Patients: Medical records for 51 patients were reviewed. Among the 33 patients who met inclusion criteria, 11 became pregnant after surgery and 22 did not.
Outcome Measures: Echocardiographic reports were used to record aortic root diameter and aortic insufficiency before, during, and after pregnancy. Patient’s charts were reviewed for reinterventions and complications. Primary endpoints included reinterventions, aortic root dilation of ≥5 cm, aortic insufficiency degree ≥ moderate, and death.
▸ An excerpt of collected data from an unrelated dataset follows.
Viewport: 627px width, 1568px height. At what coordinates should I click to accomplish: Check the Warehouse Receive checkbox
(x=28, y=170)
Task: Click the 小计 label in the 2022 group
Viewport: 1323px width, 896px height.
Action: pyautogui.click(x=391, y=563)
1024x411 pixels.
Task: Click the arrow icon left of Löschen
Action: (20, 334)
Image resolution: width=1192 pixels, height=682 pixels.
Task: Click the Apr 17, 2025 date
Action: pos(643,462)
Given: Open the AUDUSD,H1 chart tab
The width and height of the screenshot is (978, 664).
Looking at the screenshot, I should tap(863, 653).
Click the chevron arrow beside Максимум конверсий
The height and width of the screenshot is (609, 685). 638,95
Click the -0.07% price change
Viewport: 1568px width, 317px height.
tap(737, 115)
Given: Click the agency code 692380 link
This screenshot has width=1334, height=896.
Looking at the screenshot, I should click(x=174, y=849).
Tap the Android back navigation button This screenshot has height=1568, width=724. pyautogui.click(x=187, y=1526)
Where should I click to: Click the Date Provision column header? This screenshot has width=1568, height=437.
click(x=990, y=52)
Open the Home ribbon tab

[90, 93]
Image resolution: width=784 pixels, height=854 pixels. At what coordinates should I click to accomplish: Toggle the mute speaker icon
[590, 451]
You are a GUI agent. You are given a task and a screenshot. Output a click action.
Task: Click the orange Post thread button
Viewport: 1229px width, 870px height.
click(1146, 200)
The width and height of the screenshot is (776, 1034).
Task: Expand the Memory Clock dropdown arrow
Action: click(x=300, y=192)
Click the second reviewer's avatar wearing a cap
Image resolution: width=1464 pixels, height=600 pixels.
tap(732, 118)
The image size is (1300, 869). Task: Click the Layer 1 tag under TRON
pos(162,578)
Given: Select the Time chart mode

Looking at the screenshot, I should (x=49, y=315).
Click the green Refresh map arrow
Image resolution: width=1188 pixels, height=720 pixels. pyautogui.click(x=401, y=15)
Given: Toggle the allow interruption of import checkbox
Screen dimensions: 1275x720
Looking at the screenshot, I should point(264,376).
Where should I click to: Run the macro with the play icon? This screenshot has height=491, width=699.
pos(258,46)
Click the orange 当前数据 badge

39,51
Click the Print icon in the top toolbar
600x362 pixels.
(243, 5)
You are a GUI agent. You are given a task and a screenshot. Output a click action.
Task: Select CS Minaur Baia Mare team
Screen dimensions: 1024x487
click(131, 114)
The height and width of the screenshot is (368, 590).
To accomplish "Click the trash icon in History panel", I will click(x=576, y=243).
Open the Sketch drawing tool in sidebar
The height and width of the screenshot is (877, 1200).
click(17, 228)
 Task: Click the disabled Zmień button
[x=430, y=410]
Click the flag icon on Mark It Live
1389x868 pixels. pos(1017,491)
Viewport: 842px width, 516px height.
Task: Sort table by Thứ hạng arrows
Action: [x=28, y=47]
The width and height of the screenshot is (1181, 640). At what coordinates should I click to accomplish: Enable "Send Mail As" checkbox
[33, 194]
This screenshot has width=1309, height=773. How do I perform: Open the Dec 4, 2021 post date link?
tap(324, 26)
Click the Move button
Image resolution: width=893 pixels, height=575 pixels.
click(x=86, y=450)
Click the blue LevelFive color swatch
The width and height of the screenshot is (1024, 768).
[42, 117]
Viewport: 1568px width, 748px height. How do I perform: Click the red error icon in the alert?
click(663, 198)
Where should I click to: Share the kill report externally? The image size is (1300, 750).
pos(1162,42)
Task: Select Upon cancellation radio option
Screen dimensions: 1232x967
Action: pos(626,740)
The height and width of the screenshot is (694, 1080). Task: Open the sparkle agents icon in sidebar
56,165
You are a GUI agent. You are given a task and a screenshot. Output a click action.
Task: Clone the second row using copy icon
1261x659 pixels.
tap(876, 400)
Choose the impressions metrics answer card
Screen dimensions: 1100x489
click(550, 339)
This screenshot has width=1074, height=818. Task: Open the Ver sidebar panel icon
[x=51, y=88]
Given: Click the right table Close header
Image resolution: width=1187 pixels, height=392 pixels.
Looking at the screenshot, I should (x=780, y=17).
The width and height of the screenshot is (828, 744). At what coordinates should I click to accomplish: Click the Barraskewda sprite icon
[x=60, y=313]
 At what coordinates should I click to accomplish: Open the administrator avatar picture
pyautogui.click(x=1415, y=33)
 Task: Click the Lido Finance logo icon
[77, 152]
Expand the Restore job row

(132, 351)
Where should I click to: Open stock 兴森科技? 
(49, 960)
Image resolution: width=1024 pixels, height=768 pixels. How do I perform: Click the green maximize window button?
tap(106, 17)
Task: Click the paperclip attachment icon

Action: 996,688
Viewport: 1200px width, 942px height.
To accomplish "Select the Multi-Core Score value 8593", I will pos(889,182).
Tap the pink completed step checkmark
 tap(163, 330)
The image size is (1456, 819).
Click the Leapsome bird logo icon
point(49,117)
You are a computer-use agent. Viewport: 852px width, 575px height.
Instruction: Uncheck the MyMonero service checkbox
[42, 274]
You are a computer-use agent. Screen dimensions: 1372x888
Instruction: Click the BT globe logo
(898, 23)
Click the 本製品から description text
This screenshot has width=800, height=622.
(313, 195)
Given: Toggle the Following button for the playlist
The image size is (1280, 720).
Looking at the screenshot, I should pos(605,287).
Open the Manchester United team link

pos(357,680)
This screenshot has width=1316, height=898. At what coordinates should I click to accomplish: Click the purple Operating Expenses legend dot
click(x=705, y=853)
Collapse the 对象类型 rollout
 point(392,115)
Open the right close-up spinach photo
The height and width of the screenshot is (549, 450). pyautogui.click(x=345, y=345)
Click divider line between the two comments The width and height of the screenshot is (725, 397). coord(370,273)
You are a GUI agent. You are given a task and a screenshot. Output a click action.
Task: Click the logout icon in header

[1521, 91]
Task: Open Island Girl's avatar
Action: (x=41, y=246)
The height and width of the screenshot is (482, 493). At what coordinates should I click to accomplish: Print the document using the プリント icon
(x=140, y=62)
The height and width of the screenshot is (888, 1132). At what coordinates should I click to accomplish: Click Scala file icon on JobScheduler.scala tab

Results: There were 18 pregnancies carried beyond 20 weeks in 11 patients. There was no significant difference in aortic root diameter between nulliparous patients and parous patients prior to their first pregnancy (3.53 ± 0.44 vs 3.57 ± 0.69 cm, P = .74). There was no significant change in aortic root diameter after first pregnancy (3.7 ± 0.4 cm, P = .056) although there was significant dilatation after the second (4.3 ± 0.7 cm, P = .009) and third (4.5 ± 0.7 cm, P = .009) pregnancies. Freedom from combined endpoints was significantly higher for patients in the pregnancy group than those in the nonpregnancy group (P = .002).
Conclusions: Pregnancy was not associated with significantly increased adverse events in patients following the Ross procedure. Special care should be taken after the first pregnancy, as multiparity may lead to increased neoaortic dilatation.